Sem que pudesses observar-me, submeti-te a demorado exame. Procurei a tua bagagem de pensamento, encontrando na tua mocidade tudo quanto a tristeza criou de mais sombrio; em tua alma amargurada, vi apenas porções de sofrimentos, pedaços de angústia esterilizadora, recordações tristonhas, lágrimas cristalizadas... Vi-te e ri-me. Não de ti. Ri-me da estultice do cérebro desequilibrado do asno humano, com o seu volumoso e pesado arquivo de baboseiras.”

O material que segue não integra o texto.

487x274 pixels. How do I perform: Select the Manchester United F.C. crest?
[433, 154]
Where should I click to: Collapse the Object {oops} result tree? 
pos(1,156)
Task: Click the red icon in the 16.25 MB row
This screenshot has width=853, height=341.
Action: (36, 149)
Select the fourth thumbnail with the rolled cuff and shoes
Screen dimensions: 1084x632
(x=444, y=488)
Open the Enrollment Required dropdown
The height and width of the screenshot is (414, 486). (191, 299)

Cansado das lamúrias de Chico Xavier, o remetente da carta recomendava o bom humor como arma:

“Convence-te de que se comete um ato desarrazoado, uma inqualificável imprudência, em chorar tolamente, em derreter-se inutilmente. Abandona essa exótica preocupação aos mais parvos do que tu. Ri-se o mundo de nós? Riamo-nos dele. Achincalhemos os seus arremedos aos gorilas, ridicularizemos as suas intuições, onde predominam a bandalheira, os seus pulos de cabra-cega; traduzamos a admiração que tudo isso nos desperta com o riso bom, que sempre apavorou os tímidos e insuficientes”.

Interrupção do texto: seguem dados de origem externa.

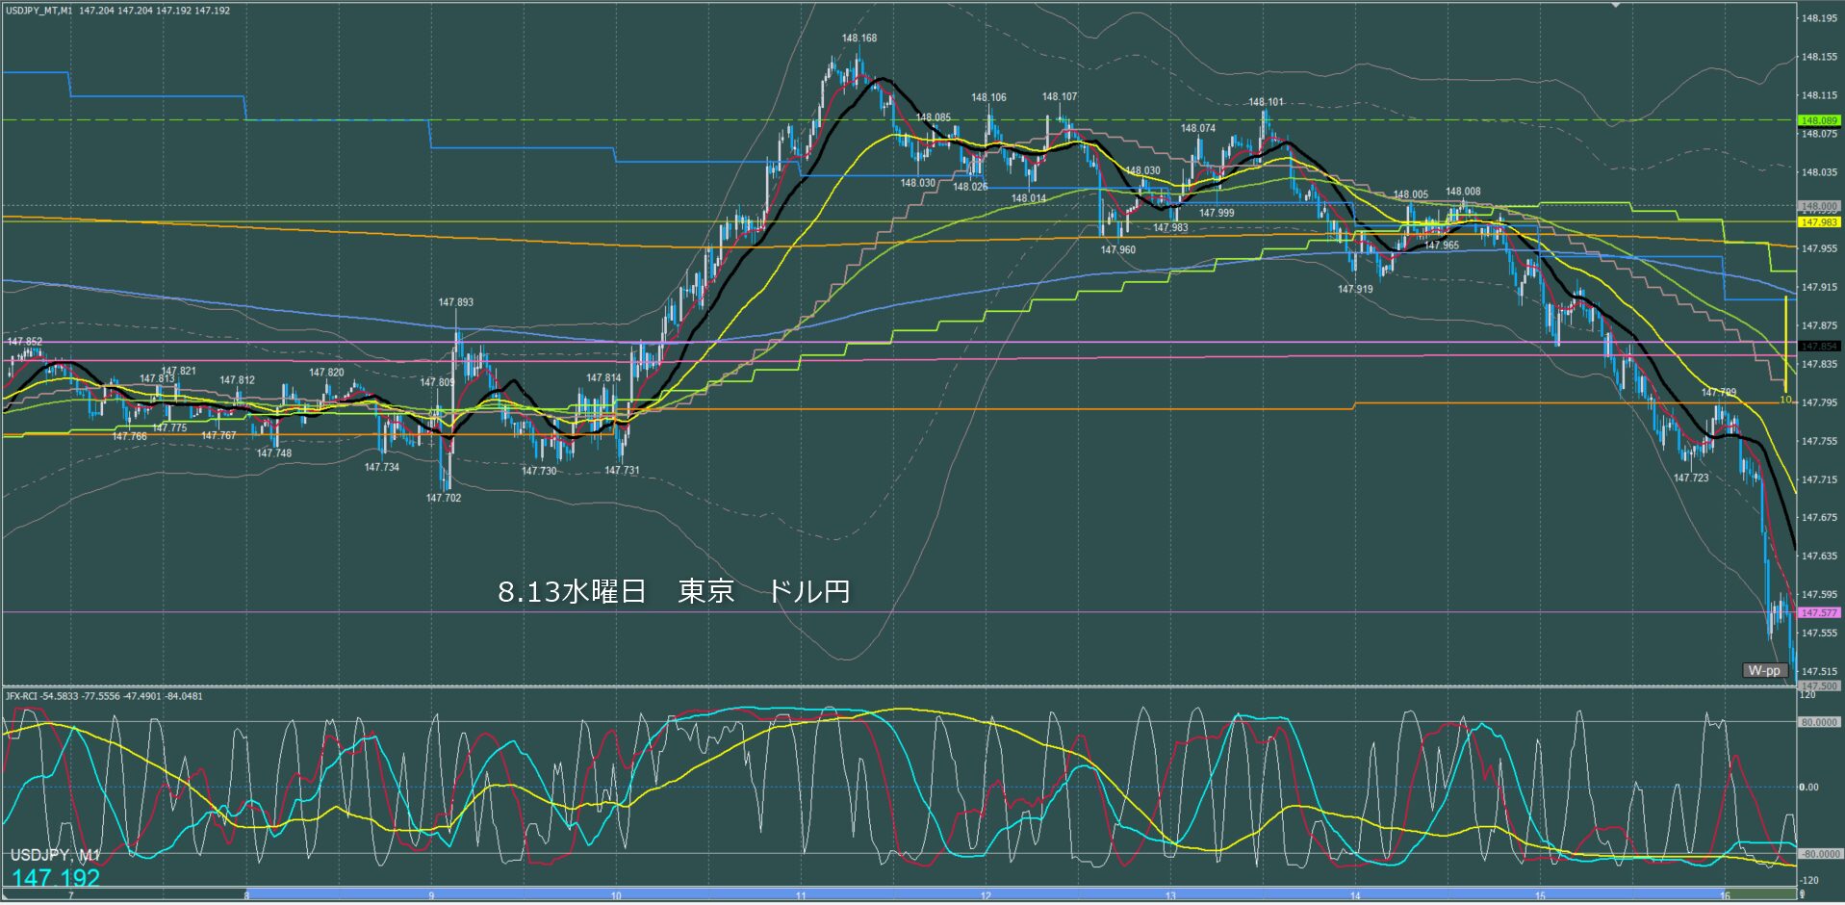Click the yellow 147.983 price tag

[1819, 222]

O recado tinha a assinatura de Eça de Queiroz. O escritor português, autor de

"pecados" como O Crime do Padre Amaro, dava mostras não só de sarcasmo como também de boas doses de informação sobre a polêmica em torno do Parnaso de Além-Túmulo.

Após listar a série de teorias usadas pelos críticos para decifrar o enigma Chico Xavier – consciência, mediunidade, psicopatia, loucura, simulação, anormalidade, fenômeno, estupidez, espiritomania, o autor invisível não resistiu e voltou à boa e velha ironia: "Vai continuando até que te receitem a enxovia ou o manicômio. No cárcere ou no sanatório, alcançarás um período de repouso. Não te apavores".

 

Do livro As vidas de Chico Xavier, de Marcel Souto Maior.